Speech therapy is another common form of treatment for individuals with HD. It is very similar to PT in that while insurance greatly reduces the cost to the patient, it is never fully covered. The national average cost of a speech therapy appointment is 218 US dollars.
Finally, occupational therapy (OT) is the last, most common form of therapy among HD individuals. OT helps HD patients to complete everyday tasks and have more autonomy throughout their daily life. OT usually incurs an initial visit fee of ~200 US dollars, with subsequent visits ranging from 40-200 US dollars. OT, like PT and speech therapy, can be partially covered by insurance, depending on the type of plan.
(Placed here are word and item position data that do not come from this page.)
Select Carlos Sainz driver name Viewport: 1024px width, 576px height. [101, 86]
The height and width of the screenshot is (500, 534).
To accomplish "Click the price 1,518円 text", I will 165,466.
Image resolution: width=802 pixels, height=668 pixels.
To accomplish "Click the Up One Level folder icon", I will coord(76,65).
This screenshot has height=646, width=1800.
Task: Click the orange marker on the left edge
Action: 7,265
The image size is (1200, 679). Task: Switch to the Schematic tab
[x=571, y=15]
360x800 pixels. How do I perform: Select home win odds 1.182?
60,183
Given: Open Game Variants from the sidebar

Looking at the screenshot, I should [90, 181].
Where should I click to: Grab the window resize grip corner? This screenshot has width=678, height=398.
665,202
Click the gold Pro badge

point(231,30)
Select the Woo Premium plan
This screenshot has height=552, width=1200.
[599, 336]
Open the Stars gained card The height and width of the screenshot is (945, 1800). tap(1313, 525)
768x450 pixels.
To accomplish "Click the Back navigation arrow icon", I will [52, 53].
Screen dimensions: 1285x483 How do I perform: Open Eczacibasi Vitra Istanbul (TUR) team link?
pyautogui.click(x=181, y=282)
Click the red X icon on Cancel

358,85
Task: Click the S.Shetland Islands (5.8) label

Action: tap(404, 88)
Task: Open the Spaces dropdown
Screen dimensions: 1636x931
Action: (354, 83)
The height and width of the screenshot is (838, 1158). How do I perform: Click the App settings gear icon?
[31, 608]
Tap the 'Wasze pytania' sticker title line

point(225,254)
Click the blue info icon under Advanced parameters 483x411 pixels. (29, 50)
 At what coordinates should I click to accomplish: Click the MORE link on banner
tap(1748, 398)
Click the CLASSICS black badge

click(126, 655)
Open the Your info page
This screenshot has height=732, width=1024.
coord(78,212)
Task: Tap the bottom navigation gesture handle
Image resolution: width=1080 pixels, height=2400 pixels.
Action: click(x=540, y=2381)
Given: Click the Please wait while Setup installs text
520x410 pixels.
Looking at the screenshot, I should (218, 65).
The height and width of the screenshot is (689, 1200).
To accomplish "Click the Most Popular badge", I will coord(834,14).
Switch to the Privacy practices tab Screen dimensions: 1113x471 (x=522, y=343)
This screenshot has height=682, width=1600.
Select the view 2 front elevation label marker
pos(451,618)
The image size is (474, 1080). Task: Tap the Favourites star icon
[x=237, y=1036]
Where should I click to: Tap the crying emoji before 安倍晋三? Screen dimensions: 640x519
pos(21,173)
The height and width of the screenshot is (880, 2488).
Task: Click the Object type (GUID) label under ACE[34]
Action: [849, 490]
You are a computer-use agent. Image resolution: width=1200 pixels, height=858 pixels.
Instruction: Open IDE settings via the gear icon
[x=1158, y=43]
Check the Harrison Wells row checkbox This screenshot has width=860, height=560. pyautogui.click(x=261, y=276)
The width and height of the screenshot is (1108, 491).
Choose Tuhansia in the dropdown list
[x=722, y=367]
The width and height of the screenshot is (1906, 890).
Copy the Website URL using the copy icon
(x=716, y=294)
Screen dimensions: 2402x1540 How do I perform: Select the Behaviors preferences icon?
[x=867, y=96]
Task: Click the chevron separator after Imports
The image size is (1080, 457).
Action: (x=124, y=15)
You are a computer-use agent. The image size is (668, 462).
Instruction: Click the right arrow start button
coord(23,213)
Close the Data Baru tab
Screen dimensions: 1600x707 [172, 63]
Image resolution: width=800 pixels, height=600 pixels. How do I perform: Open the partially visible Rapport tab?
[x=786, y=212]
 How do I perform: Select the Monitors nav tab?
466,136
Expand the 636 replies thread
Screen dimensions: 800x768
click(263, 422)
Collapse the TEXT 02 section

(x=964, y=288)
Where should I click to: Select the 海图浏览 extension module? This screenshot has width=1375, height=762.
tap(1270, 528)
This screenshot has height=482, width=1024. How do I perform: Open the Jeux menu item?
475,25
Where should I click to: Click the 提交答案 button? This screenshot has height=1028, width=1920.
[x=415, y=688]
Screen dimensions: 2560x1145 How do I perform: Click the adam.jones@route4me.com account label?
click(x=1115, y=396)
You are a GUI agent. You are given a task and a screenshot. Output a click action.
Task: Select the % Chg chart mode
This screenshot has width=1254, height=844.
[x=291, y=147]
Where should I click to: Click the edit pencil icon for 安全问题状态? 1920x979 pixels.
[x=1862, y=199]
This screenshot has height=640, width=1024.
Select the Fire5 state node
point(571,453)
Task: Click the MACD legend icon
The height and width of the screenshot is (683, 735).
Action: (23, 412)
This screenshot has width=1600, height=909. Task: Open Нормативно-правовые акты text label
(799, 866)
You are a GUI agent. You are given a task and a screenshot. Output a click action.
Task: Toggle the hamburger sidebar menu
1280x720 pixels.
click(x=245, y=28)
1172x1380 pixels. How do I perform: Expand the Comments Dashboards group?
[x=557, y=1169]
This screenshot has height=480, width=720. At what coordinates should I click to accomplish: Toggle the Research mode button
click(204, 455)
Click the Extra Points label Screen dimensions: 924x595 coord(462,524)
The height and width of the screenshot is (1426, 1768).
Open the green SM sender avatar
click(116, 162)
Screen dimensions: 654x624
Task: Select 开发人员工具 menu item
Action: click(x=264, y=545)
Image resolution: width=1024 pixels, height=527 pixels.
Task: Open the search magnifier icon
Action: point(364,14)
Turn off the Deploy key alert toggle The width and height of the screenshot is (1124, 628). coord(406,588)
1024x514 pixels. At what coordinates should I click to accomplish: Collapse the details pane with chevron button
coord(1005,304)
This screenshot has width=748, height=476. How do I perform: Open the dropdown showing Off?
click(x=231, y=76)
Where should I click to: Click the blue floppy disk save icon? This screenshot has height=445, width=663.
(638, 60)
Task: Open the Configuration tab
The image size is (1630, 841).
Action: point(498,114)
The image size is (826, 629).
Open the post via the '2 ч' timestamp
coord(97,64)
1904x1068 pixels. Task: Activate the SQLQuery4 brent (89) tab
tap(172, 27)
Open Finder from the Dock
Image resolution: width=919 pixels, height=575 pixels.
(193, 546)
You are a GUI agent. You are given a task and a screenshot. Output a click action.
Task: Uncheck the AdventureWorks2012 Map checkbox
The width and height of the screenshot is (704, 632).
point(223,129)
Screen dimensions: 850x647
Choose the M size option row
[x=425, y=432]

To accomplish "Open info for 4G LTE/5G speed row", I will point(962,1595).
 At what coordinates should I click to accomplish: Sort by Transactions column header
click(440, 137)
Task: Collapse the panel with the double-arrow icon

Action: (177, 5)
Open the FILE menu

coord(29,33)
When an individual reaches the late stage of an HD diagnosis, they are likely unable to continue living alone due to their symptoms. Thus, the major cost associated with a late stage HD patient is the usage of long-term care (LTC) facilities, or home assistance. The average cost of a nursing home is 198 US dollars per day, while a home aide is 21 US dollars per day. These figures are also in 2011 dollars, so likely, the cost is greater today. Prices can also vary by locale, so keep this in mind when exploring LTC options.
The above figures are obviously very expensive, and as a result, LTC insurance is important in affording these options. The first notable part of LTC insurance is that Medicare does NOT cover LTC. LTC insurance plans must be purchased separately. These plans typically cost around 2,200 US dollars per year and can help cover both nursing home and home aide costs, depending on the specifics of the plan. For more information on LTC and insurance see here (link to Maria’s insurance article).
This article is not meant to provide any diagnoses on treatment, or assume that all HD cases progress through the same stages at the same rate. HD varies greatly from patient to patient, and each case will carry with it its own needs and treatment. Additionally, the costs outlined above are estimates. Actual expenses will likely vary by region and by insurance plan. The figures above are meant to offer clarity into what costs are associated with an HD diagnosis, but not define it.